Os irmãos Orlando, Cláudio e Leonardo costumavam se referir ao Parque Indígena do Xingu como "uma sociedade de nações". Era isso que eles tinham em mente quando lutaram para que a reserva fosse criada, fato que ocorreu em abril de 1961, num decreto assinado pelo então presidente Jânio Quadros. Essa é melhor definição para o Parque do Xingu. Em seus 26,4 mil quilômetros quadrados - maior que o Estado de Sergipe - vivem, hoje, mais de 4 mil índios, de 14 etnias, e que falam dez línguas. É, de fato, uma sociedade de nações. Cada uma com seus rituais, deuses e costumes próprios. E, apesar das diferenças, vivendo em paz. Sem os Villas Bôas, nada disso seria possível.

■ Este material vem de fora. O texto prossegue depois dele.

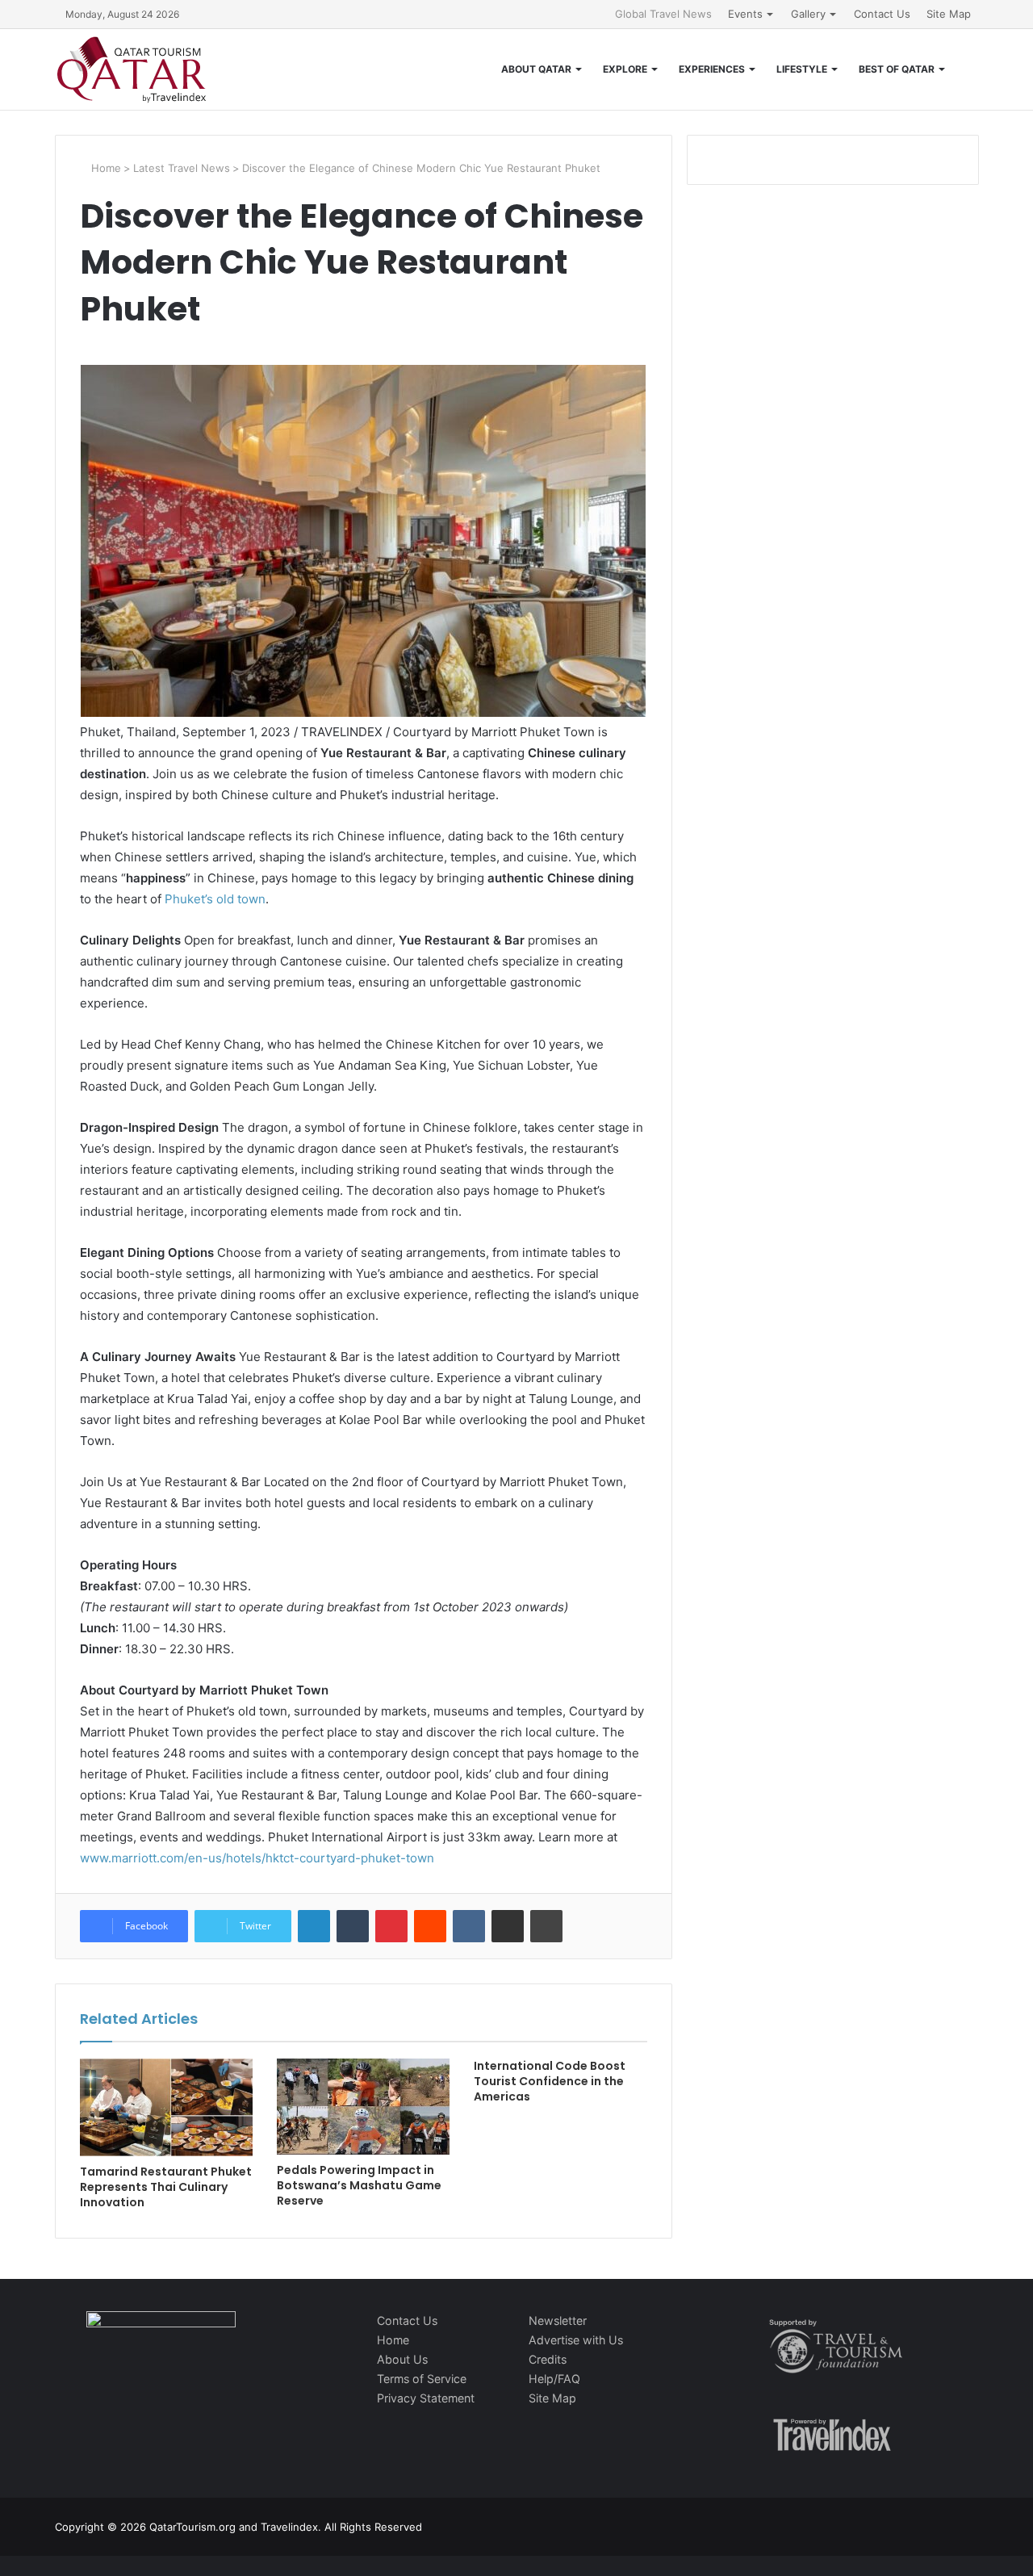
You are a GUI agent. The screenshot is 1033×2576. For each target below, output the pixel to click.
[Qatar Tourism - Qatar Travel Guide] (131, 69)
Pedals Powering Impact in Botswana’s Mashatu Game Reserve (359, 2185)
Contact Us (882, 13)
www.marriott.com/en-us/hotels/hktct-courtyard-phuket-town (257, 1858)
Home (104, 167)
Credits (548, 2359)
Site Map (948, 13)
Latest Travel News (181, 167)
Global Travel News (663, 13)
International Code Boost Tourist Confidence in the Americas (549, 2081)
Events (745, 13)
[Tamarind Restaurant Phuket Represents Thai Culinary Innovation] (166, 2107)
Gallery (808, 13)
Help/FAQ (554, 2378)
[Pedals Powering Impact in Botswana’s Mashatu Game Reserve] (363, 2107)
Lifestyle (801, 69)
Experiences (712, 69)
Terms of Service (421, 2378)
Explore (625, 69)
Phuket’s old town (215, 899)
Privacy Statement (426, 2398)
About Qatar (536, 69)
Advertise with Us (576, 2340)
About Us (402, 2359)
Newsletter (558, 2320)
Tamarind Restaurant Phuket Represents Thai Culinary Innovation (166, 2186)
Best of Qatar (897, 69)
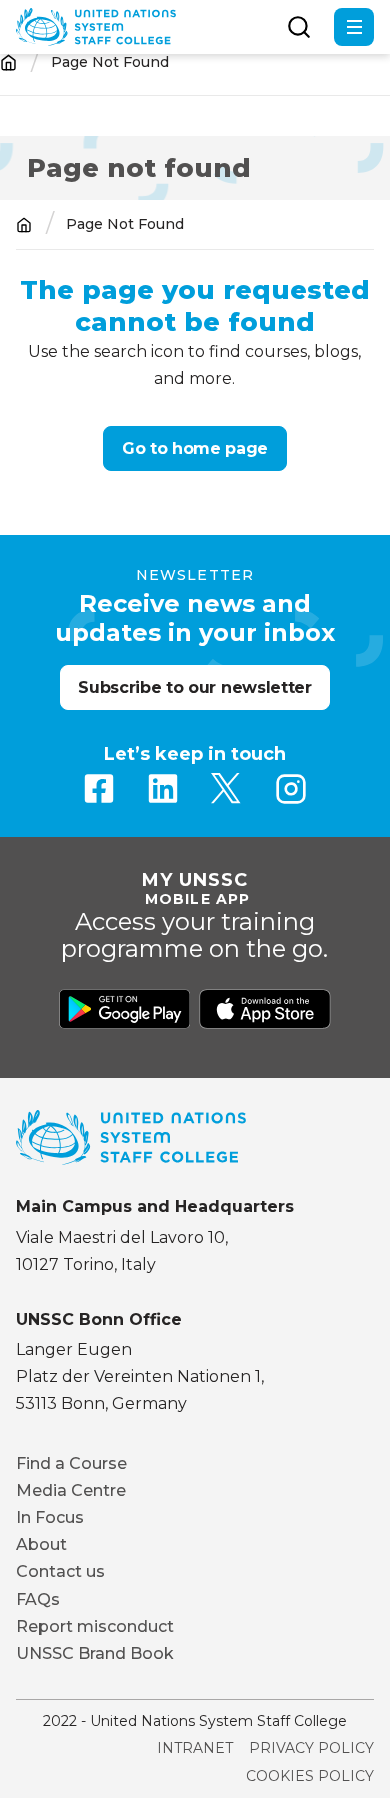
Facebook (99, 789)
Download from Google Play (125, 1009)
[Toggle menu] (354, 27)
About (41, 1544)
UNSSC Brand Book (95, 1653)
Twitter (227, 789)
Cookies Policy (310, 1776)
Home (8, 62)
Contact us (60, 1571)
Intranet (195, 1748)
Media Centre (71, 1490)
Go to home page (195, 448)
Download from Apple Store (265, 1009)
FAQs (38, 1599)
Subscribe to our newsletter (194, 687)
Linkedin (163, 789)
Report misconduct (95, 1626)
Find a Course (71, 1463)
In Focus (50, 1517)
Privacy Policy (311, 1748)
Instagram (291, 789)
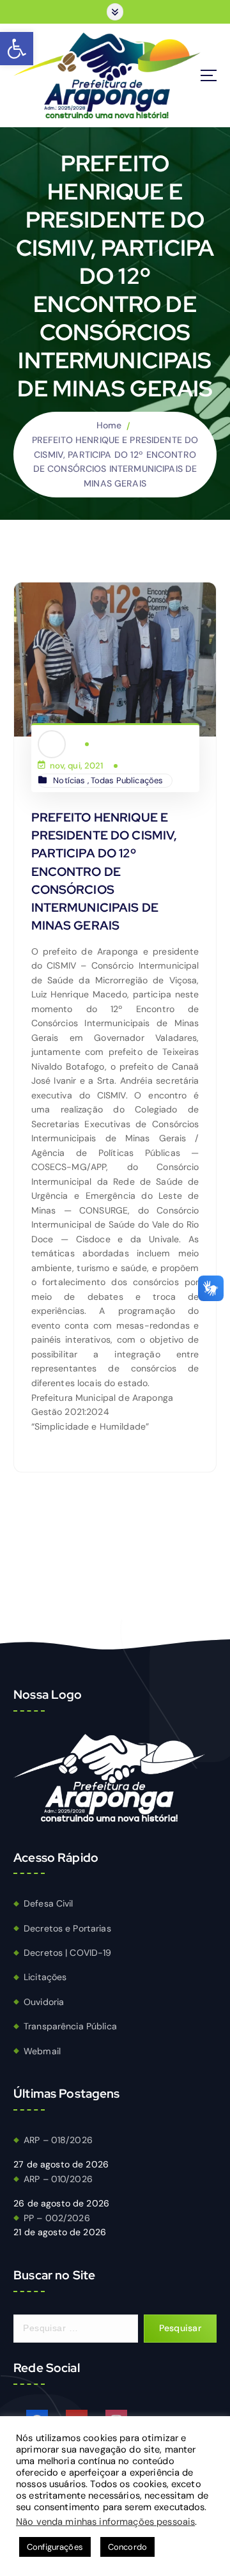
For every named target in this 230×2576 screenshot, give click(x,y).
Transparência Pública (70, 2026)
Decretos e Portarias (67, 1928)
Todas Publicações (127, 780)
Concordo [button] (127, 2546)
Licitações (45, 1977)
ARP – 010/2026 (58, 2179)
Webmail (42, 2051)
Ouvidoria (44, 2002)
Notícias (69, 780)
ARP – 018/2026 (58, 2140)
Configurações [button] (55, 2546)
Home (109, 425)
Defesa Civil (48, 1903)
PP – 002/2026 (57, 2218)
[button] (16, 48)
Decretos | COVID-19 (68, 1952)
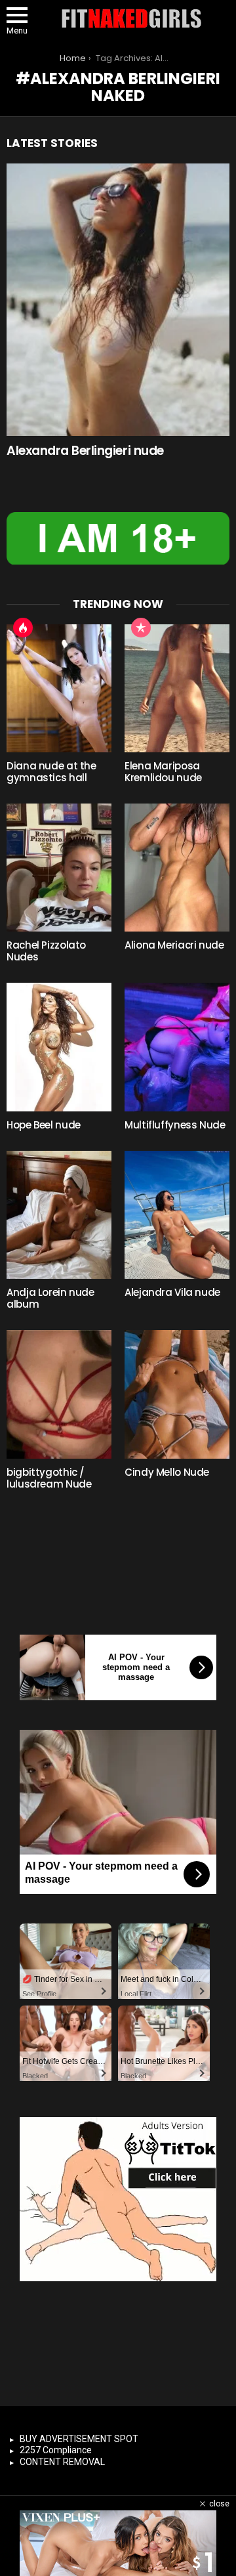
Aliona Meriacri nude (174, 945)
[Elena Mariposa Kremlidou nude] (177, 688)
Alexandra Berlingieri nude (85, 451)
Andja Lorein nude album (50, 1298)
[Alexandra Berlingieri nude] (118, 299)
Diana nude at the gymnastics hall (51, 771)
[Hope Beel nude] (59, 1047)
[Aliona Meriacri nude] (177, 868)
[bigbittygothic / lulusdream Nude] (59, 1394)
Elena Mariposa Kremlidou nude (163, 771)
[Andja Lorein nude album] (59, 1215)
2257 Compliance (56, 2450)
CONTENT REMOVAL (62, 2462)
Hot (23, 627)
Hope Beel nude (44, 1125)
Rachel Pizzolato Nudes (46, 951)
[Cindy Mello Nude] (177, 1394)
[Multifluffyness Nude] (177, 1047)
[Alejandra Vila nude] (177, 1215)
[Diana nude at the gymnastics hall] (59, 688)
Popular (141, 627)
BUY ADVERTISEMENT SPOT (79, 2439)
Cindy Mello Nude (167, 1472)
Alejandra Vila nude (172, 1292)
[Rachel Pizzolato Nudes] (59, 868)
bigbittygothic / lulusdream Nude (49, 1478)
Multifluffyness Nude (175, 1125)
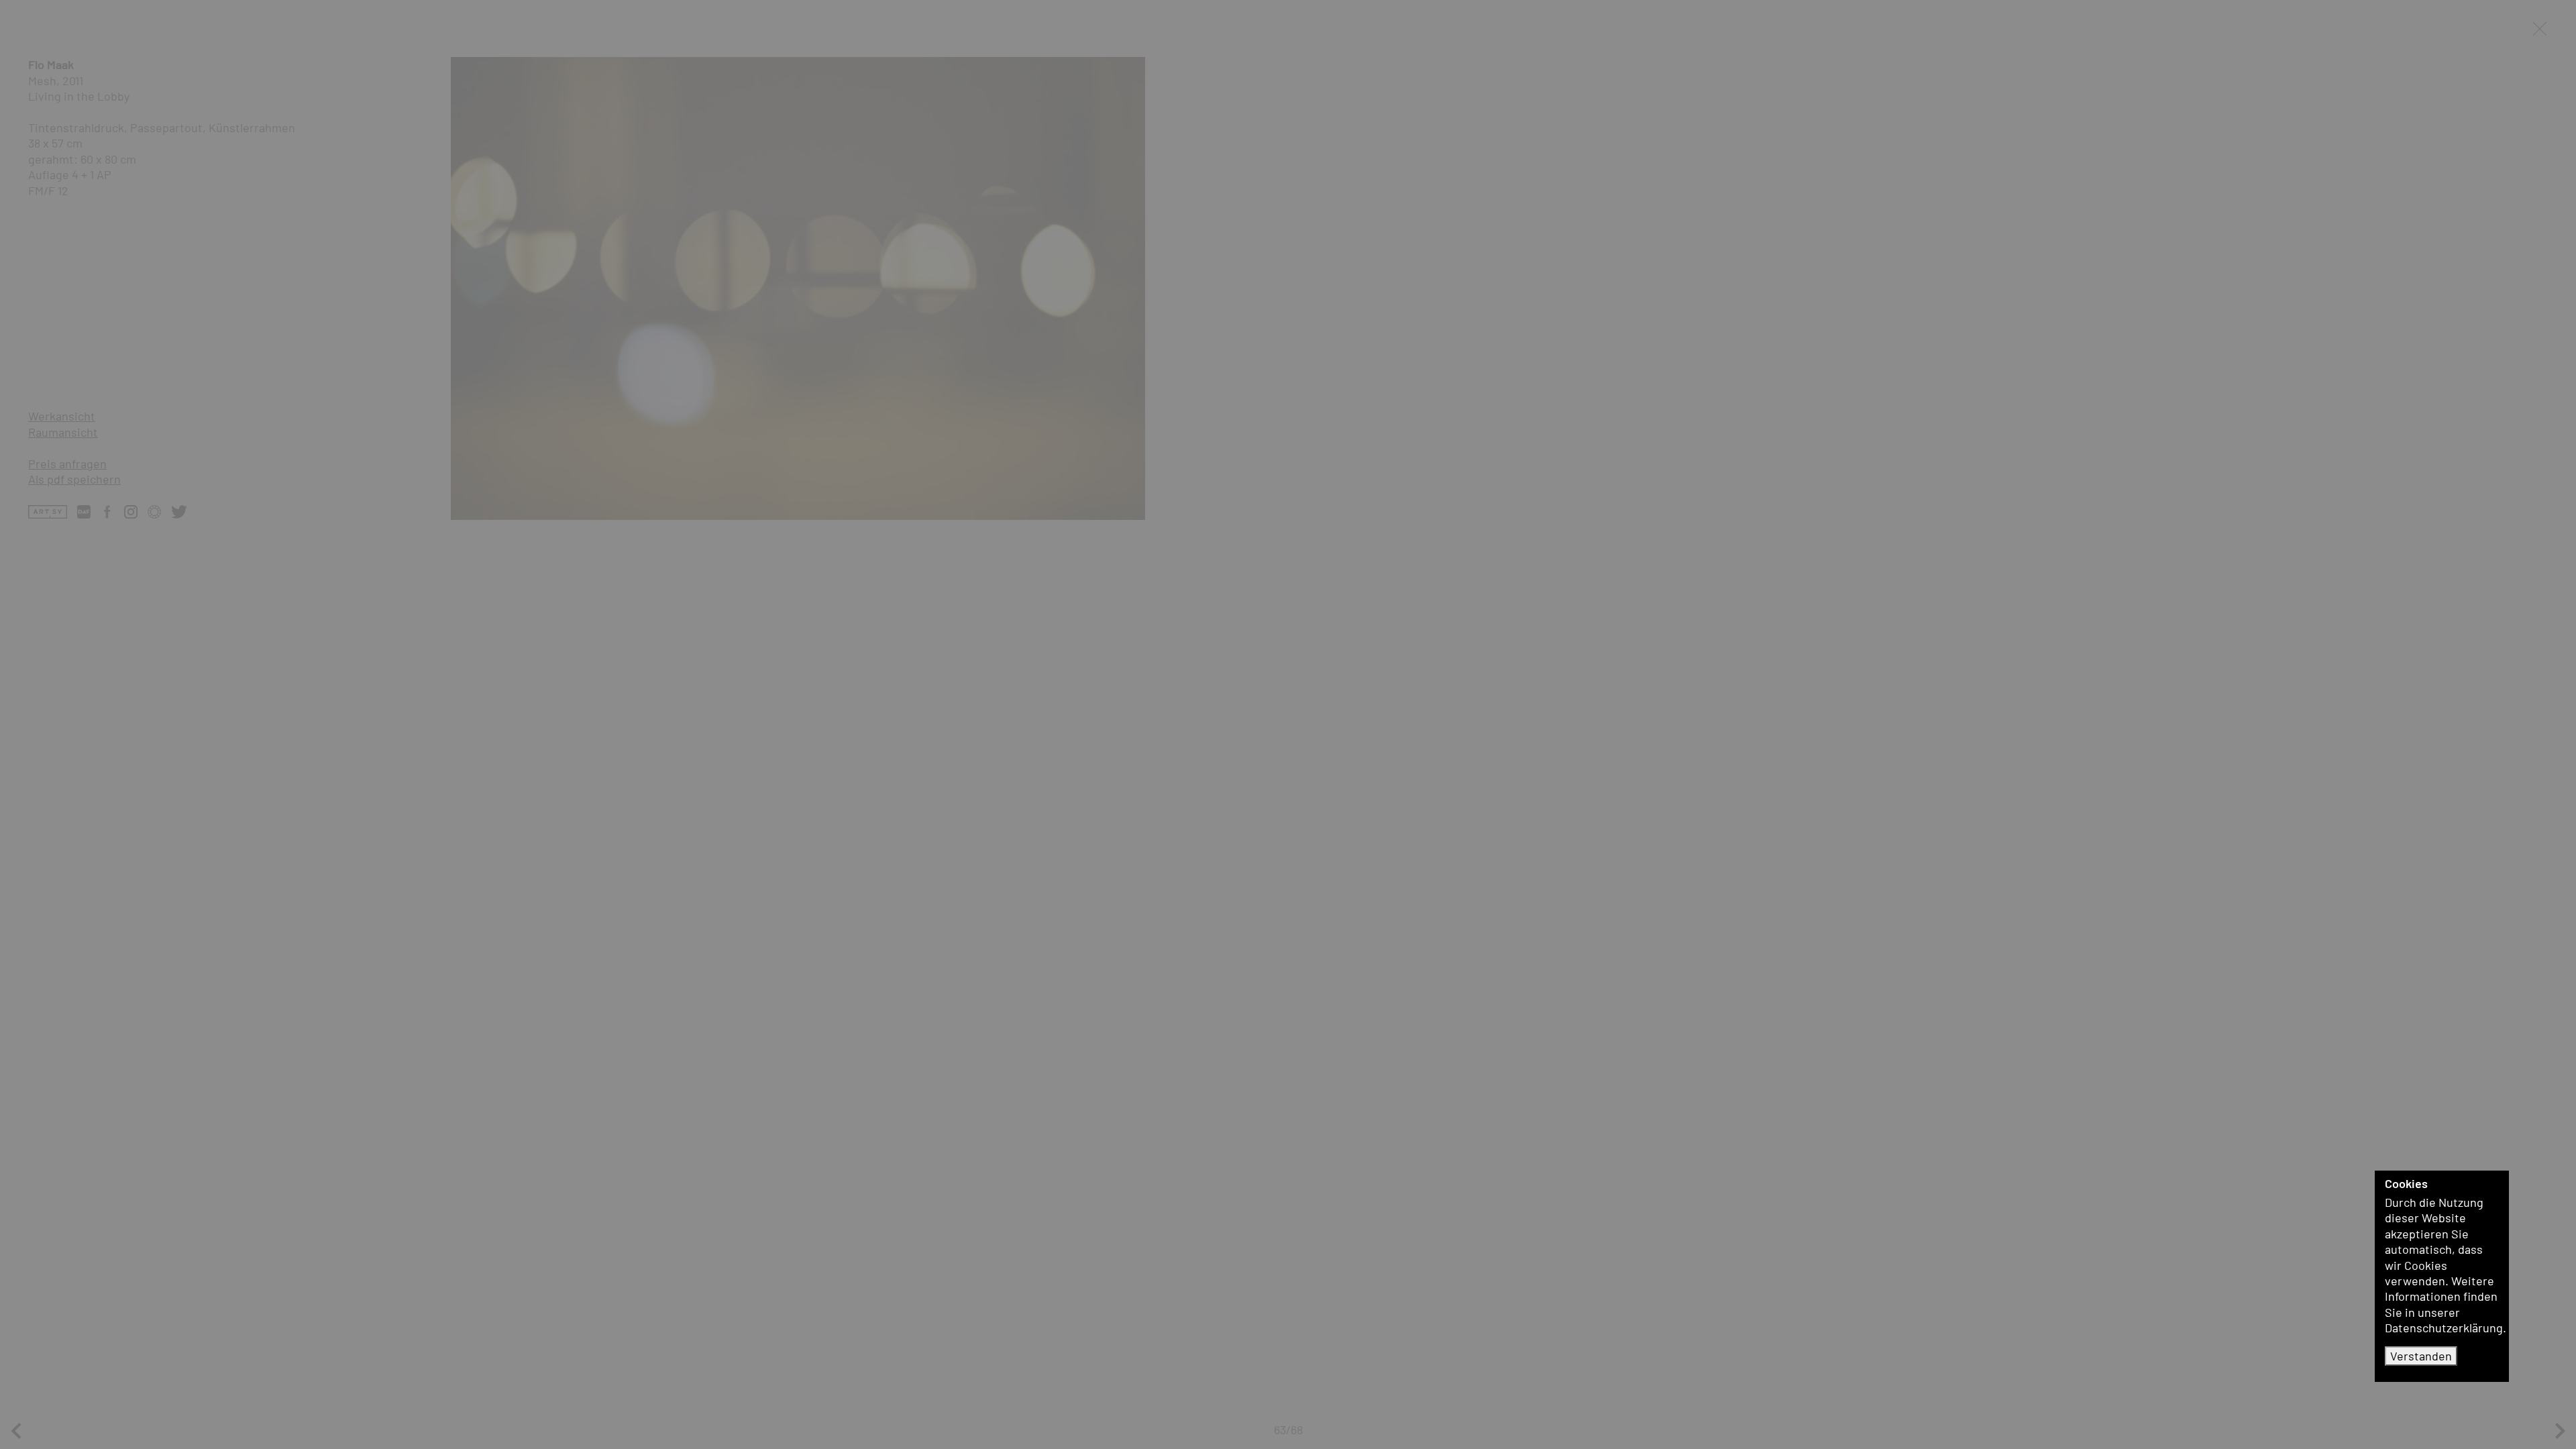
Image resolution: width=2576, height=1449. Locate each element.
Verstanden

Durante a Expedição Roncador-Xingu, eles não só fizeram o contato do homem branco com o índio, como também promoveram a paz entre os distintos povos indígenas. Os suiás e os caiapós, por exemplo, eram inimigos mortais. Hoje convivem em harmonia no Xingu. Leonardo morreu no ano da criação do parque. Cláudio, morto em 1999, e Orlando nunca se desligaram da selva e da vida com os índios. Ambos viveram no Xingu até 1978, quando voltaram para São Paulo e passaram a trabalhar como assessores da Funai.